WILBRAHAM – The town may enter into the Massachusetts Attorney General’s Abandoned Housing Initiative in an effort to expedite the process of remodeling blighted homes.
Board of Selectmen Chair Robert Boilard told Reminder Publications having the Attorney General’s seal on a letter to property owners might carry more weight and allow the unoccupied properties to be repaired and potentially sold.
“There’s a lot of foreclosures going within the state of Massachusetts and this program is, the way we see it, to expedite getting the homes back on the tax rolls,” he added. “A lot of those foreclosed homes end up going into disrepair and sit for two or three years and we feel that with the power behind the Attorney General and their connections that they should be turn these houses back around to help the tax revenue in the town.”
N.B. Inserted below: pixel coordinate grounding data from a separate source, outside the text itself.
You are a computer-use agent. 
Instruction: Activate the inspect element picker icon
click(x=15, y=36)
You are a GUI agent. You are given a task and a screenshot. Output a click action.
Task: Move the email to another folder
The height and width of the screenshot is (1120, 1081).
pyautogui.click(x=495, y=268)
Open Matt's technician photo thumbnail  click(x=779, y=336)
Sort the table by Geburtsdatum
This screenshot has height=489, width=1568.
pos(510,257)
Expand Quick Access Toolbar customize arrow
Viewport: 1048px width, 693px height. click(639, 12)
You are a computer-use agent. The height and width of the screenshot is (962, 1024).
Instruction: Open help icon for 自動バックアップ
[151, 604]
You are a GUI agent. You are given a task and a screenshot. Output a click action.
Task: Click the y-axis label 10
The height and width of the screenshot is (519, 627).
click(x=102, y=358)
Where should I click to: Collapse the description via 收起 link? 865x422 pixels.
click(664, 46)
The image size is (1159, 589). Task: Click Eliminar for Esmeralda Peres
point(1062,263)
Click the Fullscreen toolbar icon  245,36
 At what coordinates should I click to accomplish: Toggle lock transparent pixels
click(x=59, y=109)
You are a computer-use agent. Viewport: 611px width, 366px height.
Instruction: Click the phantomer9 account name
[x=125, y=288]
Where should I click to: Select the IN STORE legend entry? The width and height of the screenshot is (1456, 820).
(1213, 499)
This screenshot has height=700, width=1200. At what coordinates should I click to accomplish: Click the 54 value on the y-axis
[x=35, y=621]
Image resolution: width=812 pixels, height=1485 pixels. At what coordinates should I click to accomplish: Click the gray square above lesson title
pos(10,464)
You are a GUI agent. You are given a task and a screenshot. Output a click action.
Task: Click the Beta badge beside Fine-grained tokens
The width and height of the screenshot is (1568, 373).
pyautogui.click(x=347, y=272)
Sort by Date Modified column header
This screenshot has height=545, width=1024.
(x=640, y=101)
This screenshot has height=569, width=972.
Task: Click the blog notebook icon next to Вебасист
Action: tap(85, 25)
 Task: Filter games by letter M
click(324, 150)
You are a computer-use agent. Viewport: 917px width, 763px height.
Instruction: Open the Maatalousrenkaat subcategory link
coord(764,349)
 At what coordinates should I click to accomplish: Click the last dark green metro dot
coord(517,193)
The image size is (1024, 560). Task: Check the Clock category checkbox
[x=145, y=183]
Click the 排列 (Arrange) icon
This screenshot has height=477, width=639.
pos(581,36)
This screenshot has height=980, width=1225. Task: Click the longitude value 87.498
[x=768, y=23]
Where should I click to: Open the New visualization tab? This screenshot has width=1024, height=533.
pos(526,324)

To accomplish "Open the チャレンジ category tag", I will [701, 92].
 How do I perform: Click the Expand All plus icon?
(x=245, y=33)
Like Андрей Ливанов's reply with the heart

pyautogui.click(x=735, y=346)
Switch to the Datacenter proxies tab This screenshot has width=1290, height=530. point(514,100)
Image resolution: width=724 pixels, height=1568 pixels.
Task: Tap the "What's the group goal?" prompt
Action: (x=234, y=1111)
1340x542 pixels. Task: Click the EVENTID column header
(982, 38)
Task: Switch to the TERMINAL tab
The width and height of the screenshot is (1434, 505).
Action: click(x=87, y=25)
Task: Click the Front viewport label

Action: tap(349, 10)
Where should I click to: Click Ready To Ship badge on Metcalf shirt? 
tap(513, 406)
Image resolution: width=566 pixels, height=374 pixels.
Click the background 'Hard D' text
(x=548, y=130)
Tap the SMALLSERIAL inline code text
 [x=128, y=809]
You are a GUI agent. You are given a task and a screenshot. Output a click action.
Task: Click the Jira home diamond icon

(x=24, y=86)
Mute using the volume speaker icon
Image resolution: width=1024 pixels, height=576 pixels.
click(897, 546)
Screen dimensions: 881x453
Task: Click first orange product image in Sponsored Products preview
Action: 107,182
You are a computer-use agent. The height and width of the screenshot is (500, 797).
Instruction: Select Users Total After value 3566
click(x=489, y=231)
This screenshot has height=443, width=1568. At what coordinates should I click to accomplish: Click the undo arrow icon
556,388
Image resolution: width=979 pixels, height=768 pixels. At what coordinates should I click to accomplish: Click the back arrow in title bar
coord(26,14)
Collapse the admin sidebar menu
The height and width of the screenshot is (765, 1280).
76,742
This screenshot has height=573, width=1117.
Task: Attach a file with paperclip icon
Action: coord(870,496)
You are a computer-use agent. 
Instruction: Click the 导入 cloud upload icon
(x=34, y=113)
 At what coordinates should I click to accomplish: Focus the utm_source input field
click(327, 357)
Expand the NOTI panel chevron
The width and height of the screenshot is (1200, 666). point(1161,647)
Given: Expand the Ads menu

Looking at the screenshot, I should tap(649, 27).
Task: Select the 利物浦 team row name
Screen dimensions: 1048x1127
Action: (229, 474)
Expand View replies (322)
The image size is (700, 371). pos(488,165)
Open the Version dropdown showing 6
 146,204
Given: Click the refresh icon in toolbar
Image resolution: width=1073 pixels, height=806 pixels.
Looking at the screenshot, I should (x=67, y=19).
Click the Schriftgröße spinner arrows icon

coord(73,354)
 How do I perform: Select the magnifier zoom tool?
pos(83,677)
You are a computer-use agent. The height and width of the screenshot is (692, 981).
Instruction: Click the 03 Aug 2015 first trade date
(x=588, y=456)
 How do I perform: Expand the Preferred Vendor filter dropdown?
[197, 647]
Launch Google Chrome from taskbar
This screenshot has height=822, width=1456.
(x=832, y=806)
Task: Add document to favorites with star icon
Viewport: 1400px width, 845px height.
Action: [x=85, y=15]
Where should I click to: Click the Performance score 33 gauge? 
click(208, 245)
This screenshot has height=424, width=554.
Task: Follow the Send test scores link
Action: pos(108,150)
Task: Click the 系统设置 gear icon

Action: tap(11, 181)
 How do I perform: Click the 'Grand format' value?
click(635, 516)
Boilard said there are between six and 10 homes in the town that are considered blighted properties. One of those properties is located on Springfield Street.
“This does not displace people from their homes,” he noted. “If people are having financial difficulties in their homes and it falls into disrepair … this does not by any means give the town of Wilbraham or the Attorney General’s Office the ability to pull you out of your home. These are unoccupied homes.”
The program brings the power of the Attorney General’s office and avenues to contact banks, which own foreclosed properties, he noted.
“What happens a lot of times is if we have a foreclosed property that we want to get back on the tax roles, we don’t know who to contact,” Boilard said. “The town generally doesn’t have the information on hand – what bank owns the home?”
Boilard said if the town is trying to contact the banks that own the blight properties, it takes “resources away from other duties as a town.”
He added that he believes the only downside to program is that it does not entail commercial blight properties.
One notable commercial property in a state of disrepair is the site of the former Belli’s Restaurant and Ground Round at 2451 Boston Road, which Boilard said is still in the Massachusetts Land Court for foreclosure for $70,000 in back taxes owed to the town.
“We’re estimating by the time we actually get our hands on that building and are able to do something with it, you could be looking at 12 to 18 more months,” he added.